## What you need to do
Give back, word for word, the lines in the listing below from the one holding "Task: Select the Achillea team name" down to the one holding "Image resolution: width=1134", both ends included.

[Data to process Boundary: Start]

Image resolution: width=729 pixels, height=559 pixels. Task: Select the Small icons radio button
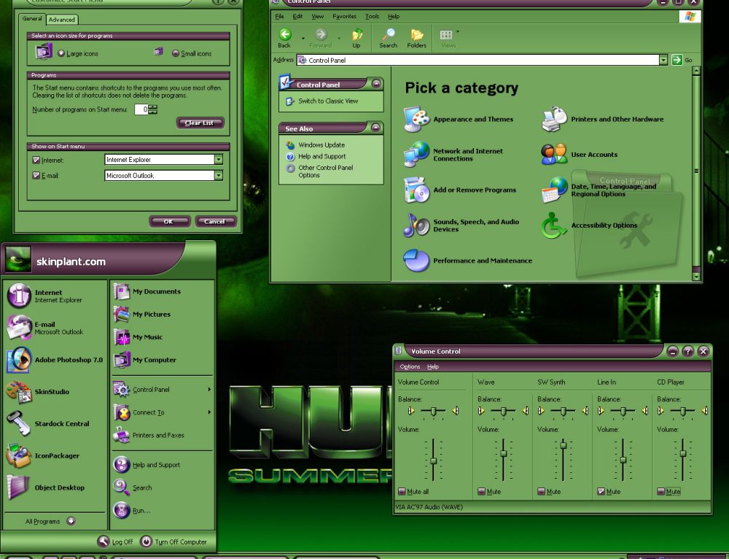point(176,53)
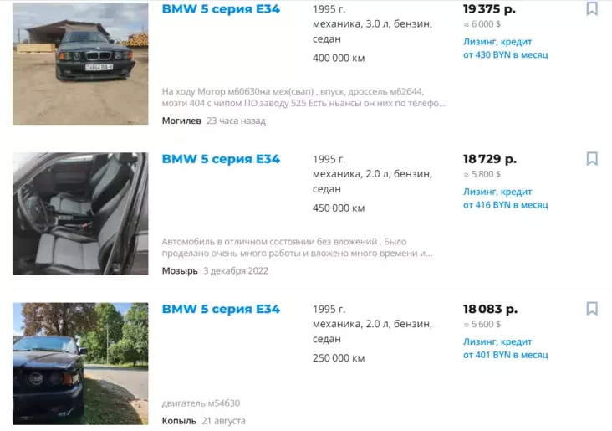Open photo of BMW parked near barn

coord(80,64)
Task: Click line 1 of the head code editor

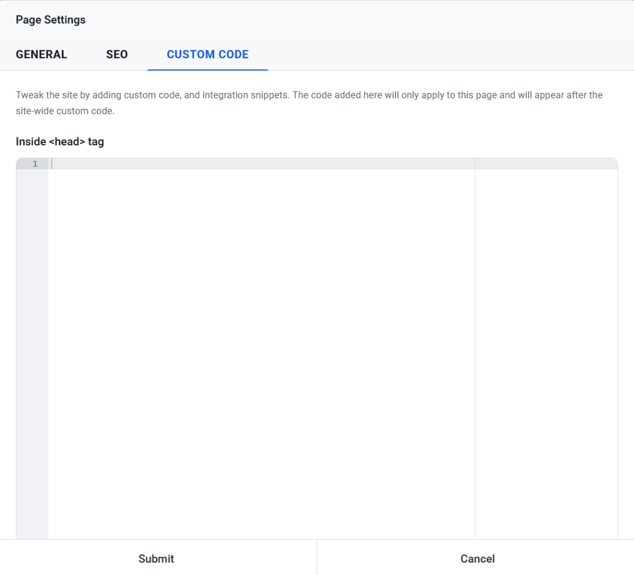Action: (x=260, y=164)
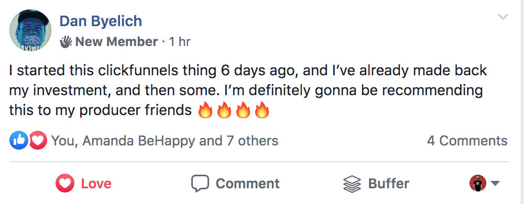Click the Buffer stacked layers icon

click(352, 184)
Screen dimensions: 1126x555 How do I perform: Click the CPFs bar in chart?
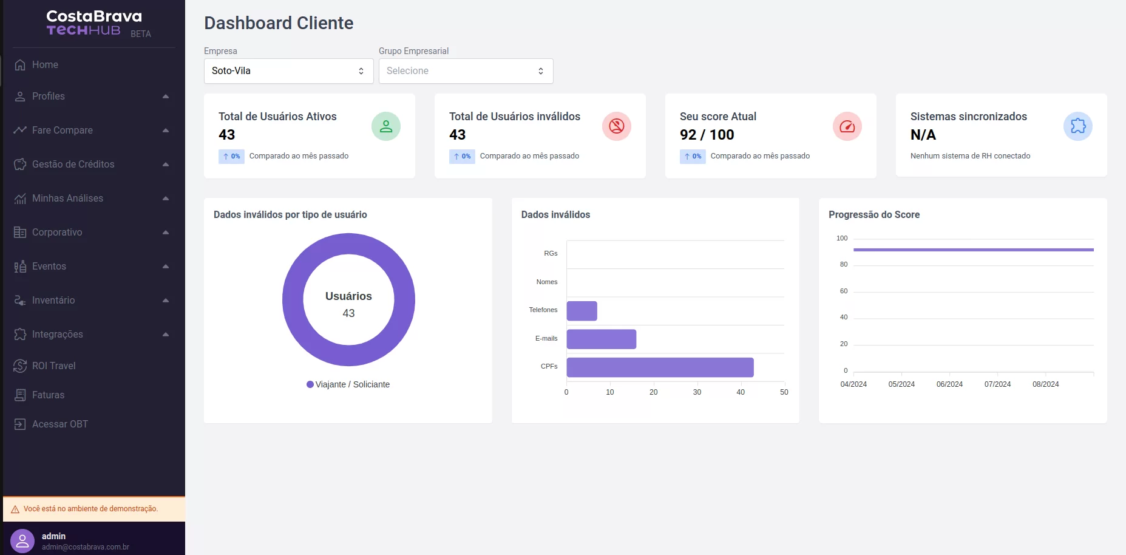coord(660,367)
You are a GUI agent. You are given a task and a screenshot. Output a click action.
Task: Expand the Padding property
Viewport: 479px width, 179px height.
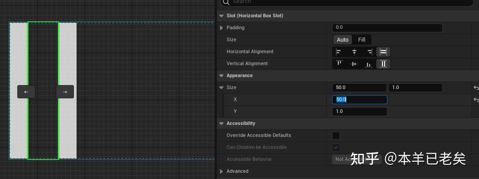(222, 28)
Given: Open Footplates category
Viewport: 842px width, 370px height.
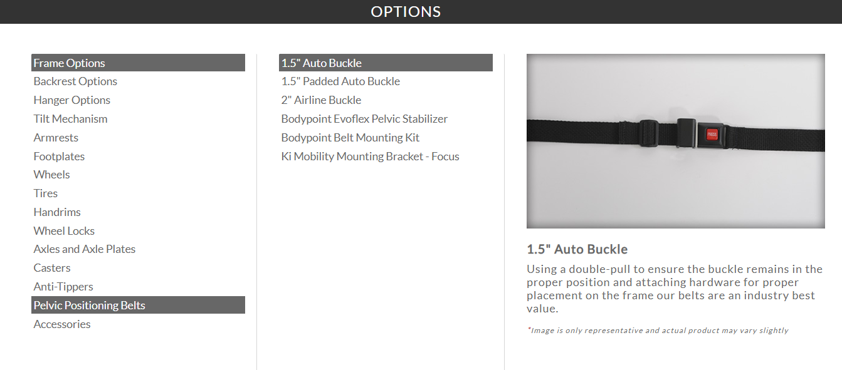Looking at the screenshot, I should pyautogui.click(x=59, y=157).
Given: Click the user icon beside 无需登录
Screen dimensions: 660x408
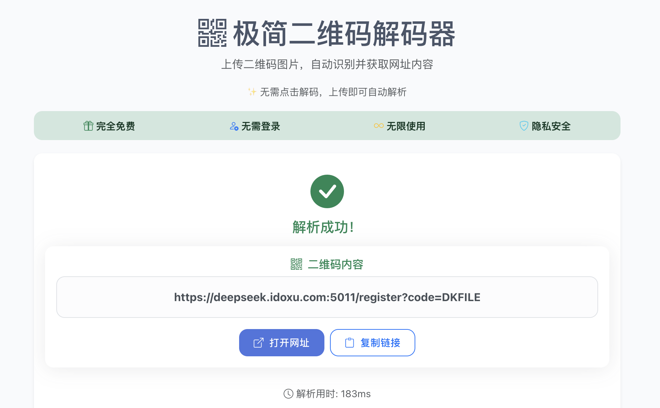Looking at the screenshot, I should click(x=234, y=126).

[Data to process Boundary: End]
[Data to process Boundary: Start]

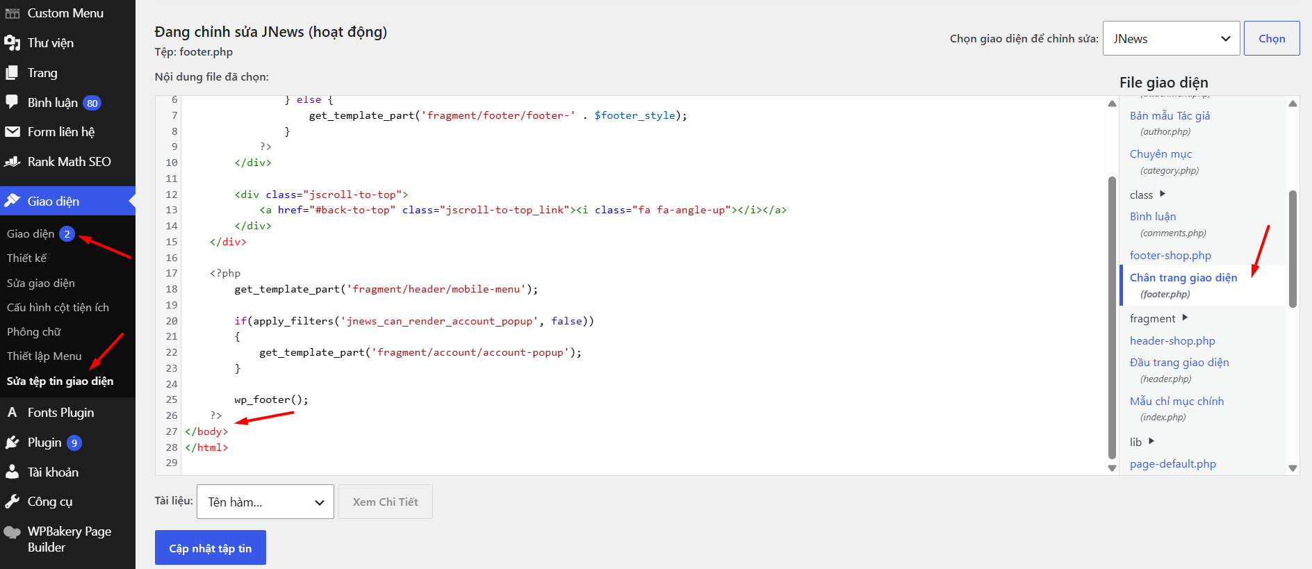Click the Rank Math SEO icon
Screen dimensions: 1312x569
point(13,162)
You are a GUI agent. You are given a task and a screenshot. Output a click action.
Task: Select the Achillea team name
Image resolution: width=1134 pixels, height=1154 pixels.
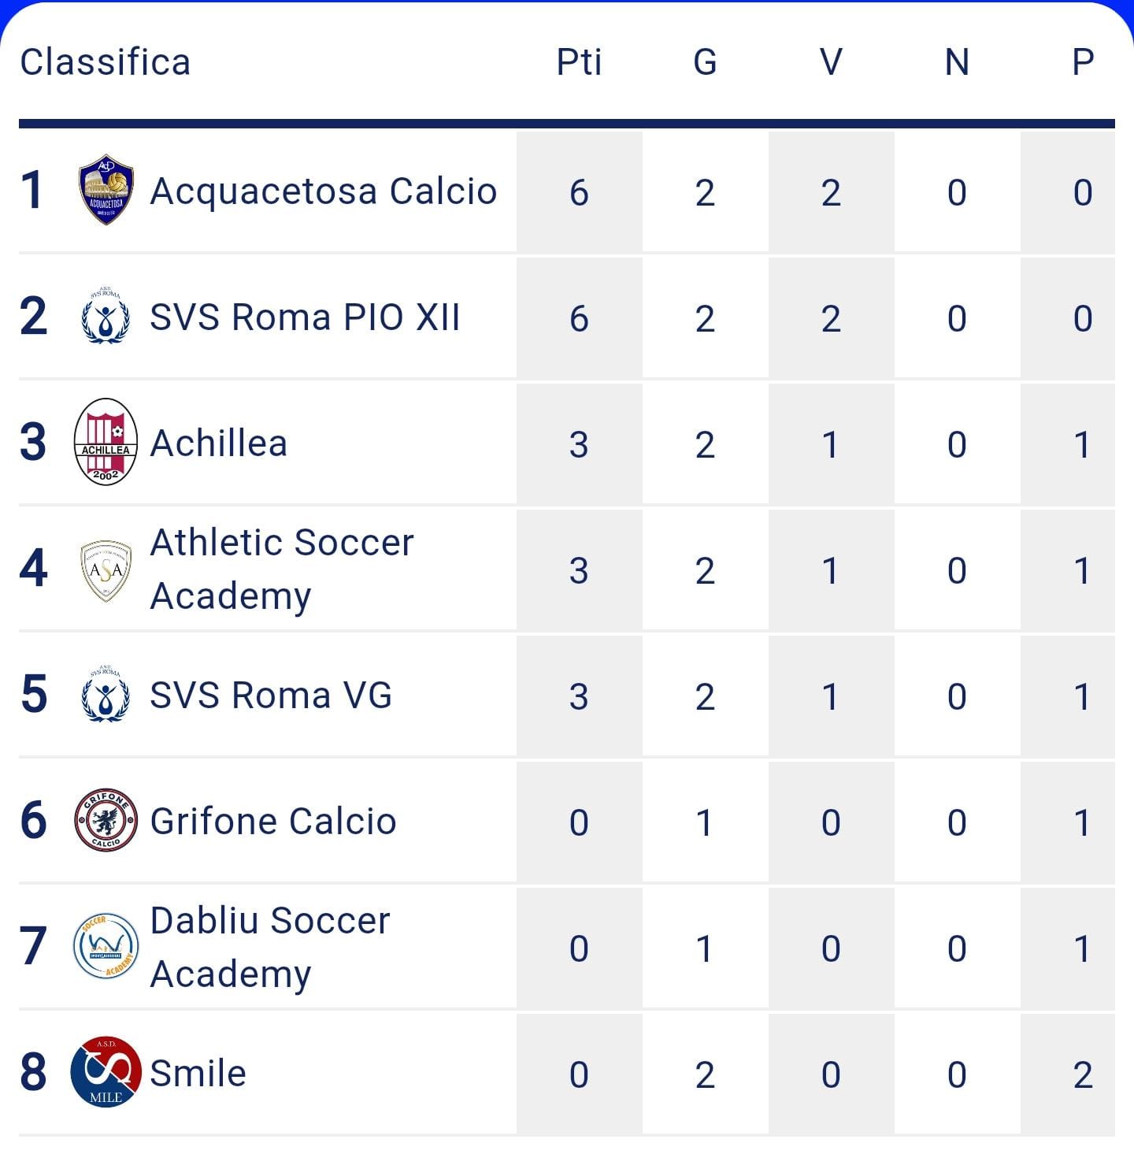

[Data to process Boundary: End]
[Data to process Boundary: Start]

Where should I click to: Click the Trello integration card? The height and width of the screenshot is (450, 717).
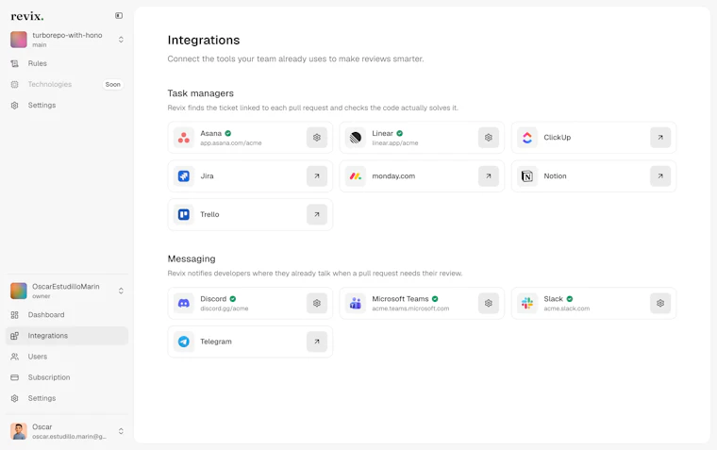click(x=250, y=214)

[Data to process Boundary: End]

## Answer area
Task: Select the Achillea team name
Image resolution: width=1134 pixels, height=1154 pixels.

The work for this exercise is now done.